Hukum Nikah Secara Paksa
Salafusshalih.com – Selama ini, ada pandangan umum yang menyatakan bahwa perempuan menurut fikih Islam tidak berhak menentukan pilihan atas pandangan hidupnya. Yang menentukan dalam hal ini ialah ayah atau kakeknya. Sehingga menimbulkan asumsi umum bahwa Islam membenarkan kawin paksa. Pandangan ini dilatarbelakangi oleh suatu pemahaman yang dikenal sebagai hak ijbar.
Dalam bahasa Arab terdapat beberapa kata yang diterjemahkan dalam bahasa Indonesia dengan paksaan/memaksa, atau yang memiliki konotasi sama. Antara lain ialah kata ikrah dan taklif. Al-Qur’an, misalnya, menyebutkan:
لَا إِكْرَاهَ فِي الدِّينِ
“Tidak ada paksaan dalam agama…”. (QS. Al-Baqarah: 256)
إِلَّا مَنْ أُكْرِهَ وَقَلْبُهُ مُطْمَئِنٌّ بِالْإِيمَانِ
“…. kecuali orang dipaksa, sedangkan hatinya masih beriman….”. (QS. An-Nahl: 106)
لَا يُكَلِّفُ اللَّهُ نَفْسًا إِلَّا وُسْعَهَا
“Allah tidak memaksa (beban) kepada seseorang kecuali menurut kemampuannya…”. (QS. Al-Baqarah: 286)
Kata ketiga ialah ijbar.
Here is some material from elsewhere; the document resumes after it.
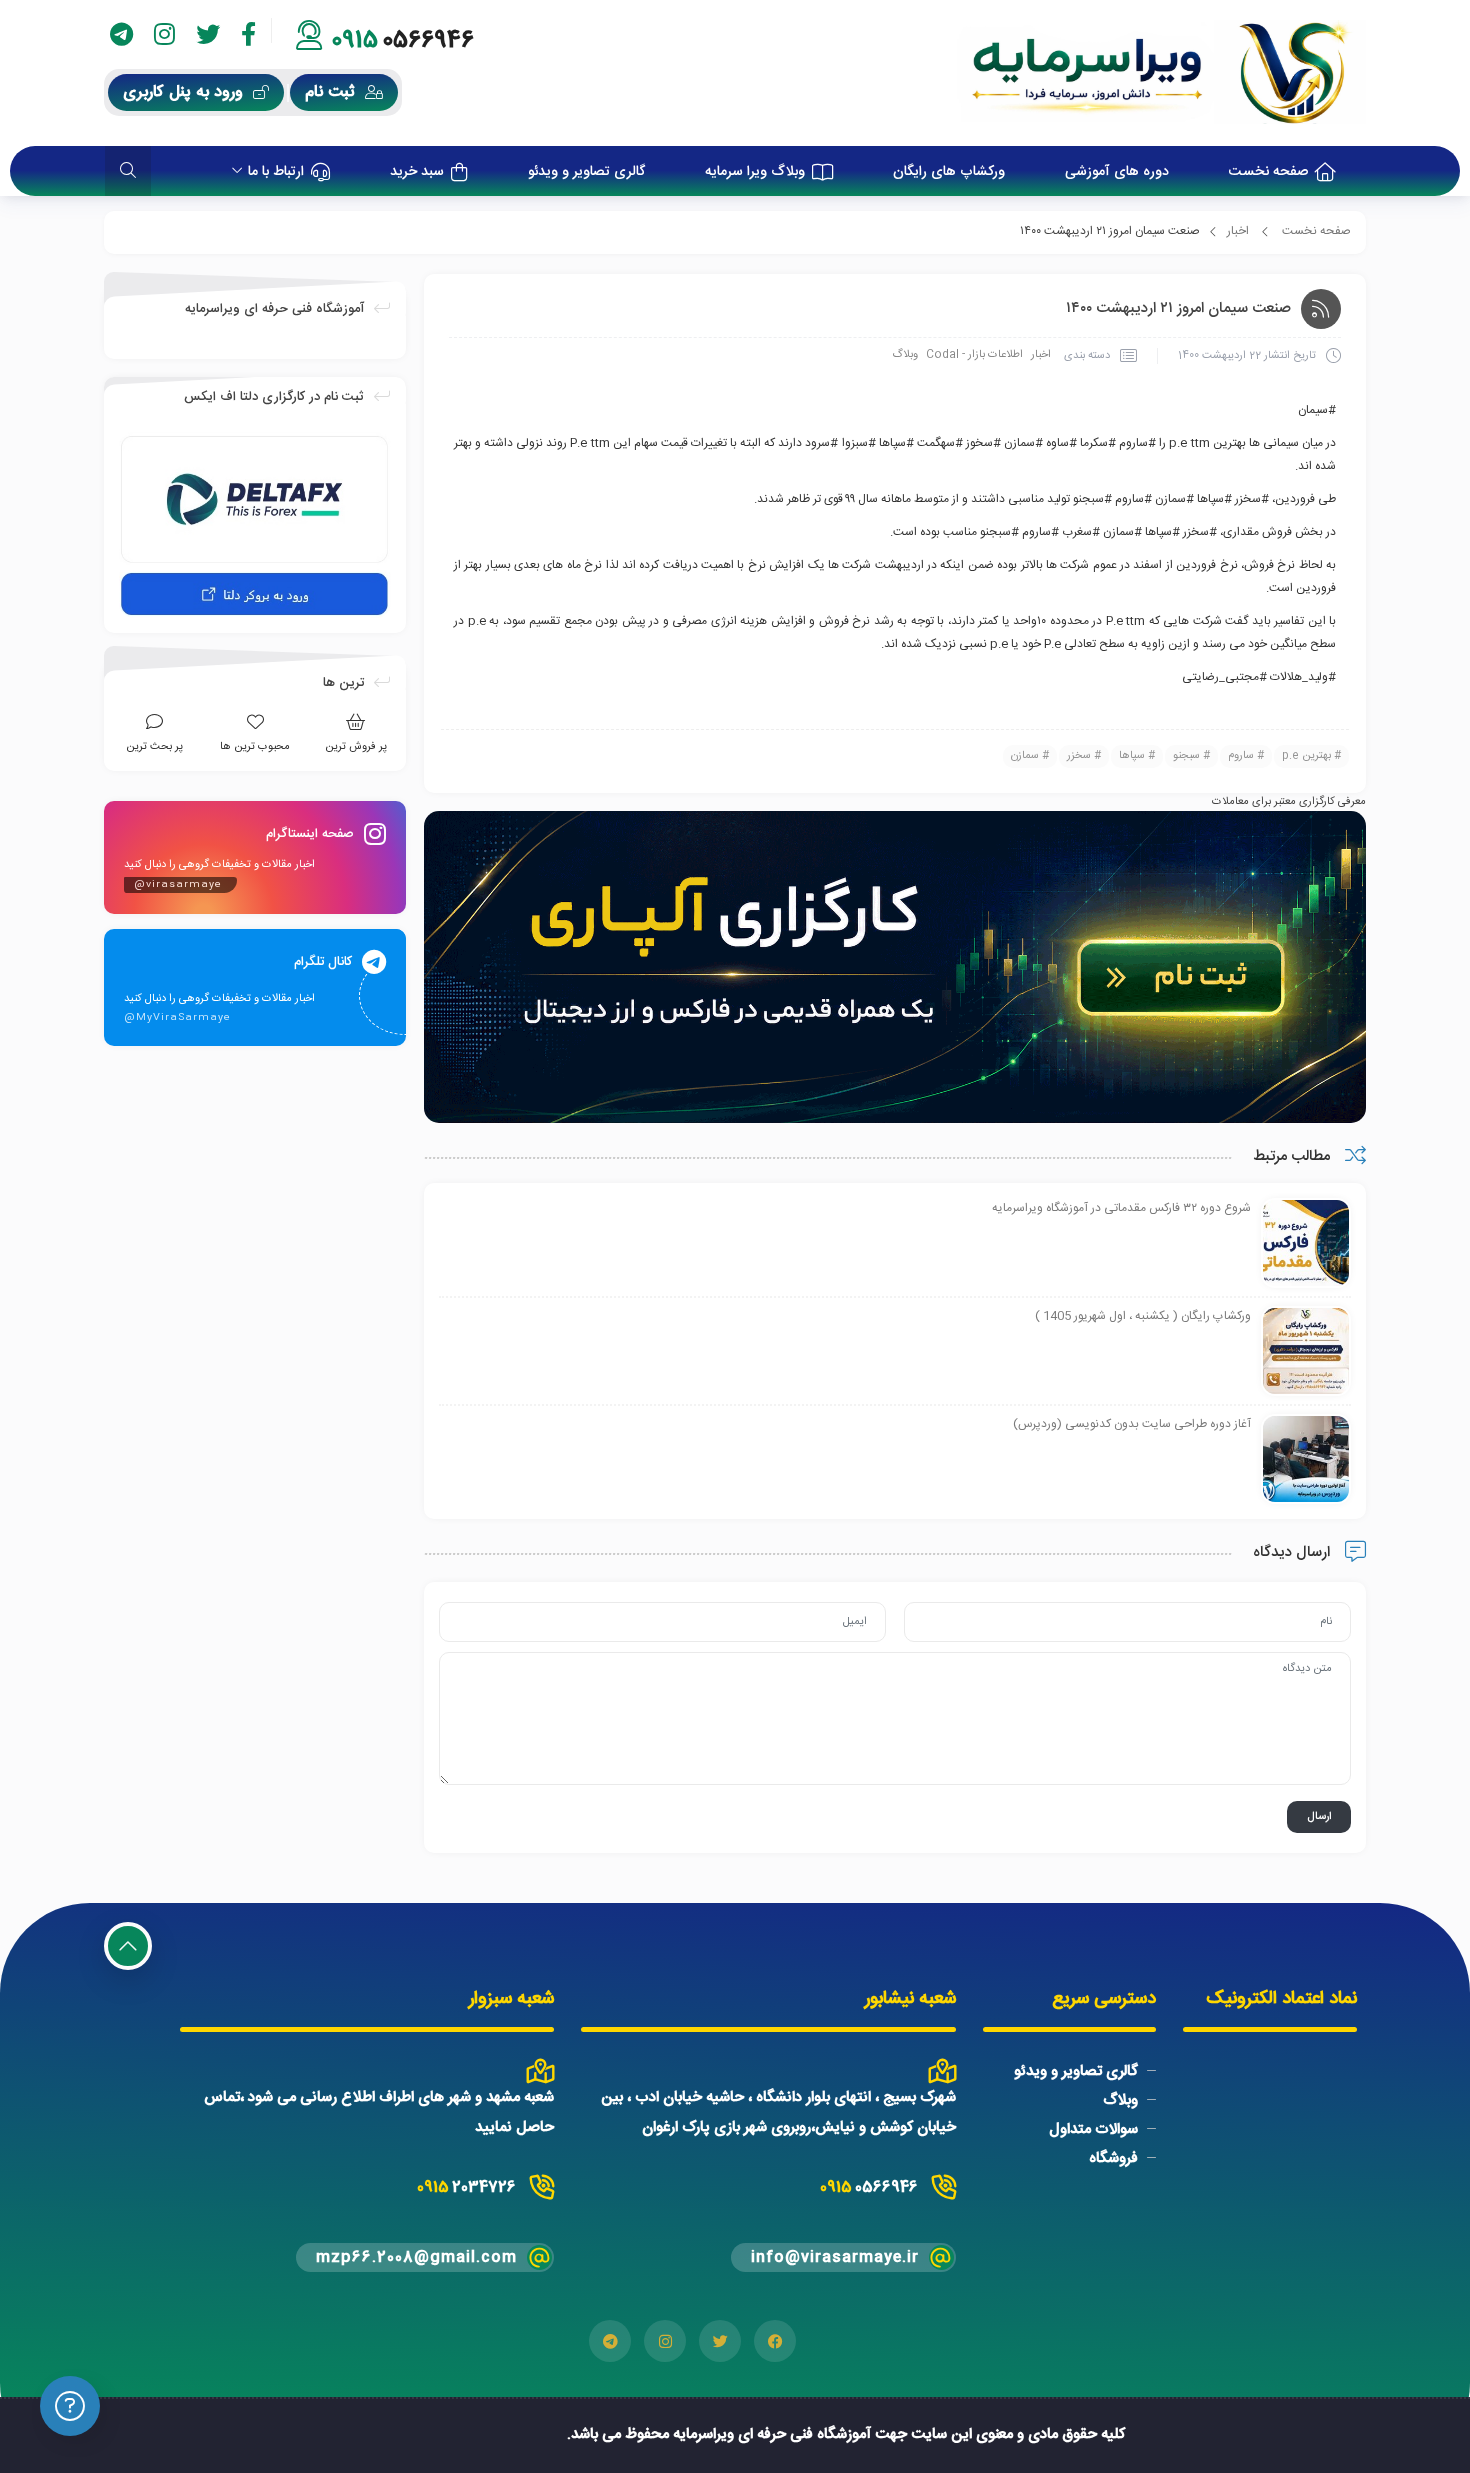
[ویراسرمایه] (1161, 73)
Dalam kamus Al-Munawwir misalnya dikatakan: ajbarahu ‘ala al-amr, berarti mewajibkan, memaksa agar mengerjakan.
Pada ketiga kata bahasa Arab tersebut, sebenarnya terdapat perbedaan yang cukup signifikan dalam kajian ini. Ikrah adalah suatu paksaan terhadap seseorang untuk melakukan suatu pekerjaan tertentu, dengan suatu ancaman yang membahayakan jiwa atau tubuhnya, tanpa yang bersangkutan melawan. Sementara, bagi orang yang dipaksa, perbuatan tersebut sebenarnya bertentangan dengan kehendak hati nurani atau pikrannya. (Bada’i ash-Shana’i fi Tartib asy-Syar’i, DKI, j. VII, h. 175-176)
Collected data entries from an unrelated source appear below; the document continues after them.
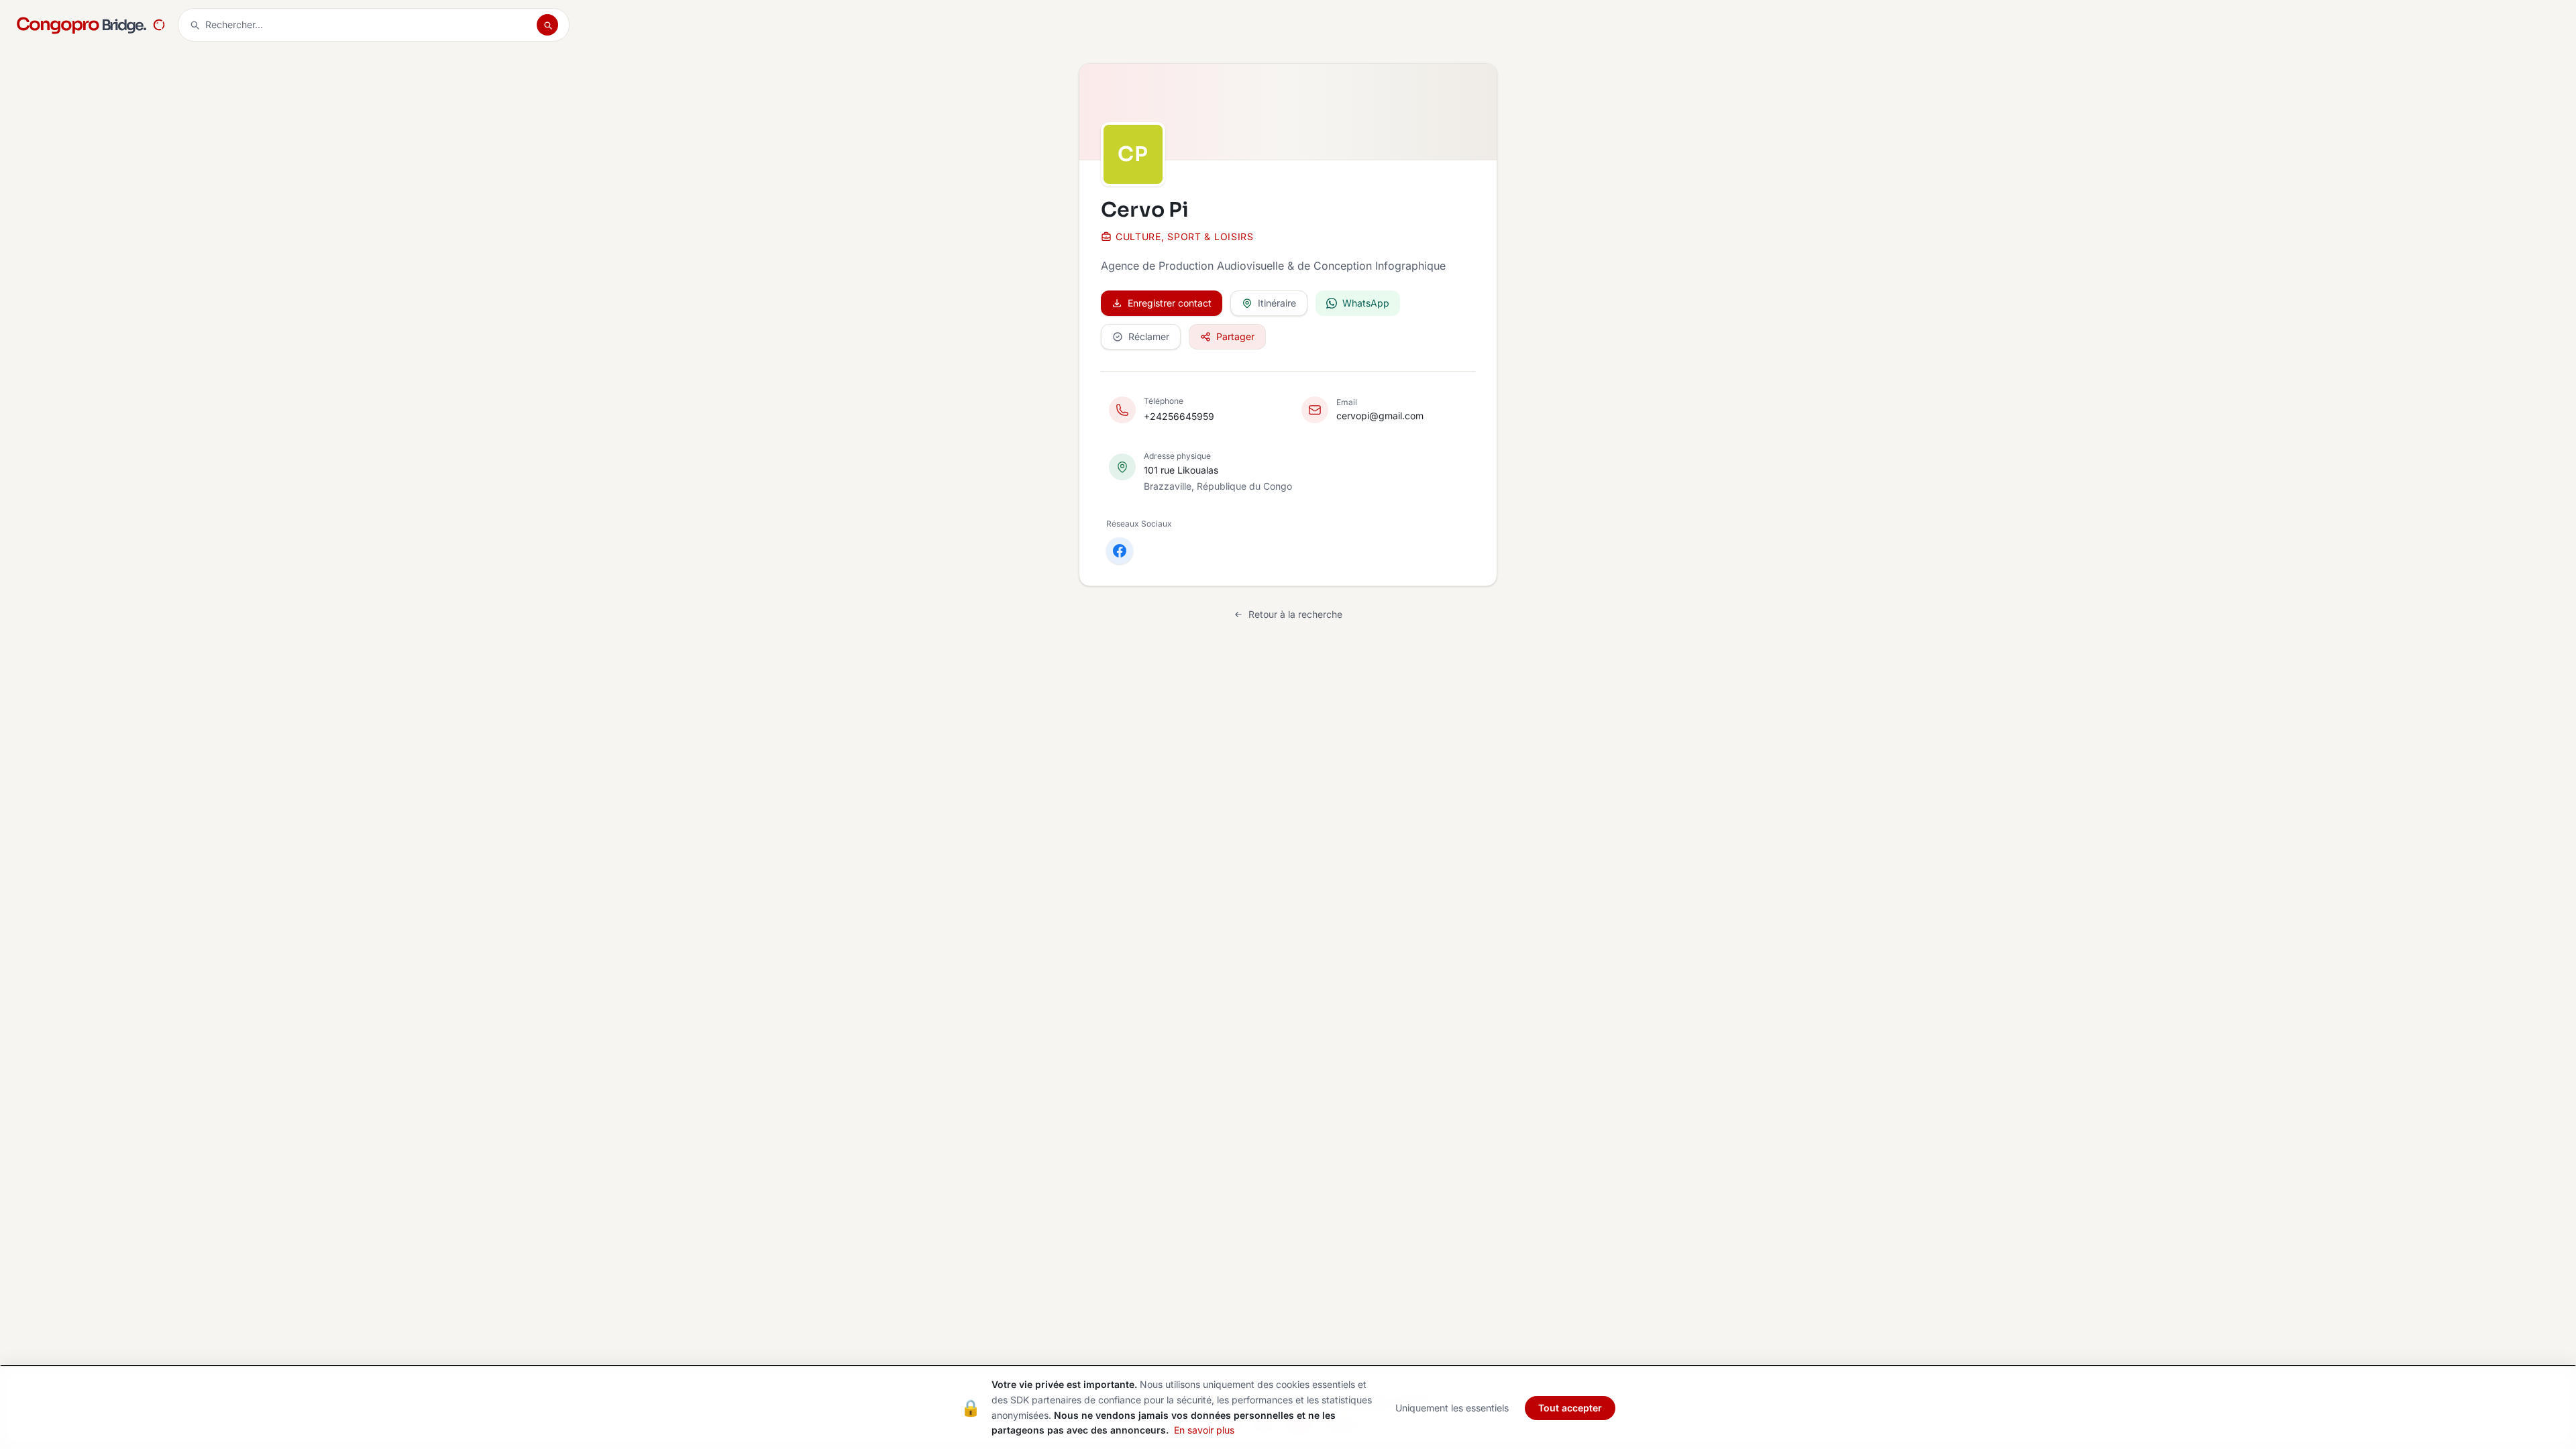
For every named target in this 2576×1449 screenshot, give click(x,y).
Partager (1235, 336)
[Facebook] (1119, 550)
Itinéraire (1277, 303)
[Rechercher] (547, 25)
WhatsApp (1365, 303)
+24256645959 (1179, 416)
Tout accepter (1570, 1407)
Taklif adalah suatu paksaan terhadap seseorang untuk mengerjakan sesuatu. Akan tetapi, pekerjaan ini sebenarnya merupakan konsekuensi logis belaka dari penerimaannya atas suatu keyakinan. Jadi, pekerjaan tersebut sebenarnya merupakan suatu kewajiban bagi orang tersebut (mukallaf), karena ia telah secara sadar menjatuhkan pilihan untuk mengikuti atau mengakui suatu keyakinan. Ini juga sama dengan kewajiban melaksanakan suatu aturan atau undang-undang negara, organisasi, dan sebagainya.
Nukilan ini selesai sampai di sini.